### [Prompt 1]
List every person named in the passage about Nancy Writebol.
### [Prompt 2]
In the passage about Nancy Writebol, what position did David Writebol hold at ELWA hospital?
### [Prompt 3]
Continue the passage about Nancy Writebol from its final sentence.

### [Source text]
That's precisely what Nancy Writebol did in Liberia, said the SIM executive. “She talked to children, she shared the Gospel. She was just available, there for the people. That was her world.”
Writebol and her husband are originally from Charlotte, North Carolina, and have two adult sons, according to SIM.
In Liberia, before the outbreak, Nancy served as a personnel coordinator, guiding new missionaries as they entered the West African country. She also volunteered on the staff of ELWA hospital, where David Writebol worked as a technical services manager of the 100-building complex.
"We aren't going to stop our ministry – we believe we can serve wherever God sends us," David Writebol said on Friday.
Samaritan’s Purse, the Christian relief organization Brantly worked for, declined to speak to CNN.
David Armstrong, from Mission Data International, said the organization, which is headed by Franklin Graham, focuses chiefly on emergency aid, particularly the physical needs of native populations. But they also try to tend to spiritual needs, which means providing Bibles and setting up prayer meetings.

Stored items
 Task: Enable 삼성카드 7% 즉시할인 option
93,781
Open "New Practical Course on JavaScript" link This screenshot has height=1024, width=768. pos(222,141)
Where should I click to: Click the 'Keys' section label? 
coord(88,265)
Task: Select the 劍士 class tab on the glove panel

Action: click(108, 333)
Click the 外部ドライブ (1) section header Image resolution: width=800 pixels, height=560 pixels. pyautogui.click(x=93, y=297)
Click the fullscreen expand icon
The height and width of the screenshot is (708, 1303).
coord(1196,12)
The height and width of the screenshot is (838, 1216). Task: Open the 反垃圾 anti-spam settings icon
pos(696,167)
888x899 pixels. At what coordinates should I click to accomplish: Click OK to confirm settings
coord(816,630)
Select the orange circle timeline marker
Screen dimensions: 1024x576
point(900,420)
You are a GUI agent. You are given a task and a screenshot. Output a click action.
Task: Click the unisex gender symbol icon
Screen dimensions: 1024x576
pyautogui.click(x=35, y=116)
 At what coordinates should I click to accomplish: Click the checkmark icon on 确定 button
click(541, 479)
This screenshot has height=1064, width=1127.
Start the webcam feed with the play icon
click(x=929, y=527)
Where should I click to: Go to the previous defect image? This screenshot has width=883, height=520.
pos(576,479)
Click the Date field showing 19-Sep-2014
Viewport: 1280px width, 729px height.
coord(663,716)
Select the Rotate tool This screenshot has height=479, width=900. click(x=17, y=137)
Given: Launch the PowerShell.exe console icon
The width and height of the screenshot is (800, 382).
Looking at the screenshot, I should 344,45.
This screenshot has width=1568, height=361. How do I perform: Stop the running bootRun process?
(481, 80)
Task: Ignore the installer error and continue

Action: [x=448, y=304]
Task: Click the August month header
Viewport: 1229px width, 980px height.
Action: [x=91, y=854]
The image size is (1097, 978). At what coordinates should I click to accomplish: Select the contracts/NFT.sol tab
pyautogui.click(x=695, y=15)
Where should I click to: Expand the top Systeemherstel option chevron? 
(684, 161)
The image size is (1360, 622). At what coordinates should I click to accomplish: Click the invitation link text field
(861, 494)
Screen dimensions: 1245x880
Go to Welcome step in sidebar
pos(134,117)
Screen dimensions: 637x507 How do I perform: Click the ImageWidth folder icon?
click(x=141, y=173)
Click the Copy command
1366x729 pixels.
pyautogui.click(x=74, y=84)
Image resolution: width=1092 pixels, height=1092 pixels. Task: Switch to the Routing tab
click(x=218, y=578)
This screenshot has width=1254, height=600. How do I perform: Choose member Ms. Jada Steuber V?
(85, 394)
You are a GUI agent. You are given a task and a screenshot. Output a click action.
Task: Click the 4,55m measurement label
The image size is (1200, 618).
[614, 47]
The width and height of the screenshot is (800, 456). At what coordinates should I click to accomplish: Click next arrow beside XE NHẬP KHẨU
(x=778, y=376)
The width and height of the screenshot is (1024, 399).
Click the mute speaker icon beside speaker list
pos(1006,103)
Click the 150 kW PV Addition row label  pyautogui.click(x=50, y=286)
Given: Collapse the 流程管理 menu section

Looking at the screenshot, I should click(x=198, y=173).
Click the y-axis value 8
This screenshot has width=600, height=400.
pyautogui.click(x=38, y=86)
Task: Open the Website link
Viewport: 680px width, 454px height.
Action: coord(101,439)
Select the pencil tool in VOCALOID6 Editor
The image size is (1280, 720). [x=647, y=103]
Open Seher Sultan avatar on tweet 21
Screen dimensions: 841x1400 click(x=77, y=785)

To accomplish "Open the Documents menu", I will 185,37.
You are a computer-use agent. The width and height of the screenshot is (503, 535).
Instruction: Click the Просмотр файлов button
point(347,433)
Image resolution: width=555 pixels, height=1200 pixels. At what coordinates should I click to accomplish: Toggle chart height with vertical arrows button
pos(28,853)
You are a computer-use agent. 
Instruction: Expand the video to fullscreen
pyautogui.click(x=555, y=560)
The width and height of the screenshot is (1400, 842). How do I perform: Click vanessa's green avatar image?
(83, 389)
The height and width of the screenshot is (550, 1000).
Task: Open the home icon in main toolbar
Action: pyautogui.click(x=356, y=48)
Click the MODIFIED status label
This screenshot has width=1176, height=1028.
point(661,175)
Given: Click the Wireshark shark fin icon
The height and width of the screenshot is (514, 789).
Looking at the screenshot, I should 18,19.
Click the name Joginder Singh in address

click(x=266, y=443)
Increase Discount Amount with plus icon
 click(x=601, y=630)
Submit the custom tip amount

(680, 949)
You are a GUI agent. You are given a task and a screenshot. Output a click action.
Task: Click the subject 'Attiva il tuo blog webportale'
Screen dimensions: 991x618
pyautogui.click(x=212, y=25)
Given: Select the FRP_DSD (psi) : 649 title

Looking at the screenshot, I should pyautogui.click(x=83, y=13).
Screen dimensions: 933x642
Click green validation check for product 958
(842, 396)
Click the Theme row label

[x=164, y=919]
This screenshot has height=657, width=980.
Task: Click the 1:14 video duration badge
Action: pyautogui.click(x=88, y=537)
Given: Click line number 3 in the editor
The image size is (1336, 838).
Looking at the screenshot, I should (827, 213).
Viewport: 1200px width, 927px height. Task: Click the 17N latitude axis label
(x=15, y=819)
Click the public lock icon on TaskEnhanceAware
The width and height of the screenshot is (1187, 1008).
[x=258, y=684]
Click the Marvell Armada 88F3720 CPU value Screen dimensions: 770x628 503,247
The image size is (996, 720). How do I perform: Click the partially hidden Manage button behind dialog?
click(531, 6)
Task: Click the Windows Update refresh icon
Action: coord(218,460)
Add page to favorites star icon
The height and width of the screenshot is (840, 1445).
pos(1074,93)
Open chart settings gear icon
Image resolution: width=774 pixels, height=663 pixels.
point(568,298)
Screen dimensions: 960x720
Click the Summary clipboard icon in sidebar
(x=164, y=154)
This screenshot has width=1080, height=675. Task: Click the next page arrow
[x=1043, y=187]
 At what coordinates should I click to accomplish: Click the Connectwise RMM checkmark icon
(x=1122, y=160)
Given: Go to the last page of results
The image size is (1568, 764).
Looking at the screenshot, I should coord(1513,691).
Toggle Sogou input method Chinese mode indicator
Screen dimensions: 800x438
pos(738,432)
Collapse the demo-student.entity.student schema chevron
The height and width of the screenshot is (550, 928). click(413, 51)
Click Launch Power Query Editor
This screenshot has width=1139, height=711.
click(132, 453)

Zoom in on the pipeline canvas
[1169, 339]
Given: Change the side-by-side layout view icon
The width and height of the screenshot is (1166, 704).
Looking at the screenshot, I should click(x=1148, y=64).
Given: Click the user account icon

### [Expected answer 1]
Nancy Writebol, David Writebol, Brantly, David Armstrong, Franklin Graham

### [Expected answer 2]
He was a technical services manager of the 100-building complex.

### [Expected answer 3]
“They are sharing the Gospel, but it’s more of a one-on-one, person-to-person thing,” Armstrong said.
Good works (without preaching the Gospel)
One of the world's largest faith-based organizations doesn't even like the "missionary" label, according to a spokesman, because of the word's association with proselytizing.
Though Catholic Relief Services says it is motivated by the Gospel to embody Catholic social and moral teaching, it does not preach to the people it helps.
In fact, you don't even have to be Catholic to work for Catholic Relief Services. Among its 4,500 workers are many Muslims, Hindus and members of other religions, said Bill O’Keefe, the organization’s vice president of advocacy.
“We assist people of all backgrounds and religions and we do not attempt to engage in discussions of faith," O’Keefe said. “We’re proud of that. We like to say that we assist everybody because we’re Catholic, we don’t assist people to become Catholic.”
Founded in 1943, CRS has 4,500 workers more than 60 countries, including 250 CRS workers in Sierra Leone, Liberia, Guinea and Nigeria, the West African nations hit hardest by the latest Ebola outbreak.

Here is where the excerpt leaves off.